Абрашка Терц собрал большие деньги,
Таких он денег сроду не видал,
На эти деньги он справил именинки
По тем годкам, которые он знал.
Купил он водки, водки и селедки,
Созвал гостей и сам напился пьян,
И кто с гитарой, кто с пустой рукою...

— Не плачь! — говорю я себе. — Они еще вернутся, твои друзья. Съедутся. Помнишь, как писал в письмах жене — всегда одно и то же:

...Еще прошу: сходи вечор к Егорке.
Он мне остался должен шесть рублей:
На два рубля купи ты мне махорки,
На остальное черных сухарей.
Привет из дальних лагерей,
От всех товарищей-друзей,
Целую крепко-крепко.
Твой Андрей.

Это, конечно, «не по правилам». Исследование должно быть исследованием, лирика — лирикой. Читателю, желающему ознакомиться с соображениями ученого о природе блатной песни, нет никакого дела до обстоятельств личной жизни этого ученого, и уж тем более до того, какие письма он писал своей жене «из дальних лагерей» и какие там друзья-приятели остались у него за колючей проволокой.

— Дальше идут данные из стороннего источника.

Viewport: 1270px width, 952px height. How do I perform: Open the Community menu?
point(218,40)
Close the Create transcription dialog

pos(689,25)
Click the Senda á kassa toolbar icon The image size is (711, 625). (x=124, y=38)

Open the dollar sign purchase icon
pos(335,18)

Но ведь все мало-мальски значительное в литературе всех времен и народов тем как раз и отмечено, что создавалось «не по правилам». Только славный советский пограничник Карацупа (если не считать, конечно, чеховского человека в футляре) отважился бы налепить автору этого сочинения ярлык нарушителя границы.

Ну, а коль скоро мы не собираемся попрекать его нарушением жанровых границ, так уж тем более не приходится удивляться, что в этом нетрадиционном сочинении словечки и обороты сугубо ученые («анализ», «препарируется» и т. п.) прямо соседствуют уже с самой доподлинной блатной феней.

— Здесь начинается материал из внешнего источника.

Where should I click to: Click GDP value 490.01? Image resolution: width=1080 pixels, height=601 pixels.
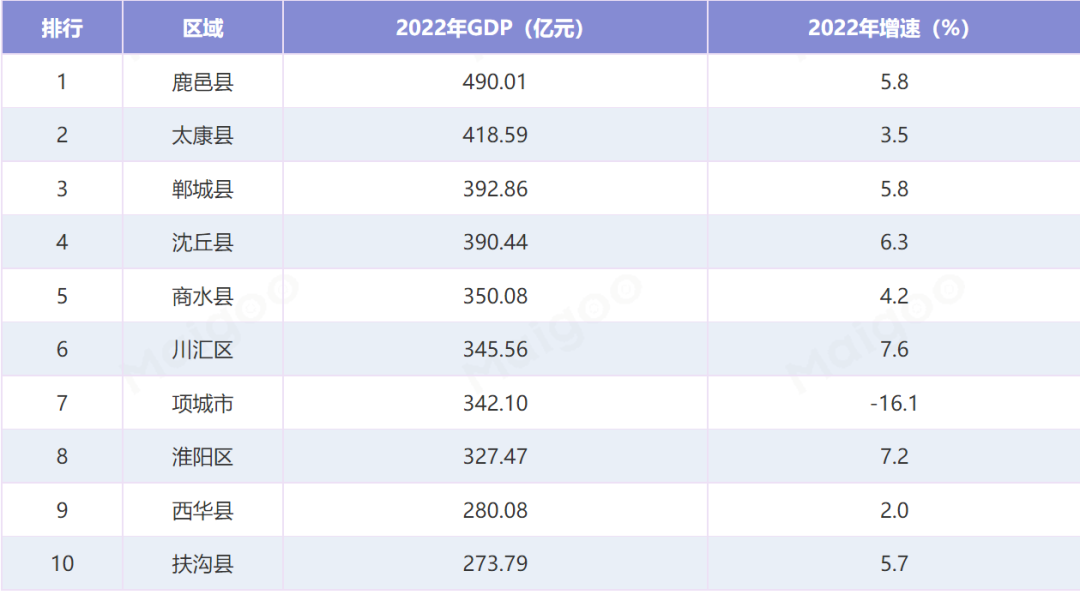pos(495,82)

Да, к старому возврата больше нет. Навсегда покончено с той, старой Россией и той, старой русской литературой, где, как в знаменитом американском коктейле, сосуществовали, не смешиваясь и не сливаясь, различные культурные, сословные, языковые пласты, и достаточно было человеку произнести лишь несколько фраз, как мы уже точно знали, кто говорит: петербуржец или москвич, чиновник или помещик, крестьянин или семинарист. Коктейль переболтало сверху донизу, и разноцветные прозрачные слои его превратились в одно сплошное мутное месиво. Все смешалось: уставленные книгами полки и тюремные нары, философские термины и блатная музыка пополам с матерной бранью, Москва и Молдаванка, русские и евреи... Вот мы и подошли к самой сути дела. Вовсе не в том коренное отличие нового русского языка от старого, что изменился его лексический состав, что хлынули в него мощным потоком всякие жаргонизмы и советизмы, а имение в том, что коктейль переболтало.

Вот, например, в старопрежние времена какие-то слова считались неудобопроизносимыми. Я имею в виду не ругательства даже, не тем более, Боже упаси, матерную брань, а самые обыкновенные слова, связанные с обозначением некоторых естественных отправлений. Взять хоть такое простое слово, как «нужник». Ничего уж такого особенно неприличного в этом слове нет. Происходит оно от слова нужда. Нужник — место, куда ходят по нужде (эвфемизм, конечно). Однако, когда престарелый Державин, явившись в Царскосельский лицей на экзамен (тот самый, где он Пушкина, в гроб сходя, благословил), спросил у пробегавшего мимо лицеиста: «А где, братец, тут у вас нужник?» — все были безмерно шокированы, эпатированы, а отчасти даже фраппированы. Потому что слово «нужник», во времена державинской молодости еще вполне приличное, в эпоху Царскосельского лицея воспринималось уже как грубо солдатское. Теперь для обозначения этого щекотливого предмета в ходу было уже другое слово — «сортир» (от французского глагола sortire, то есть «выходить»). Но прошло какое-то время, и слово «сортир», в свою очередь, тоже стало грубо солдатским. На смену ему пришло более деликатное словечко (видимо, из артистического быта) — «уборная». Прошло еще несколько десятков лет, и слово «уборная» тоже стало казаться неприличным. На смену ему пришли новые эвфемизмы: «ватерклозет», «туалет», «места общего пользования» и т. п.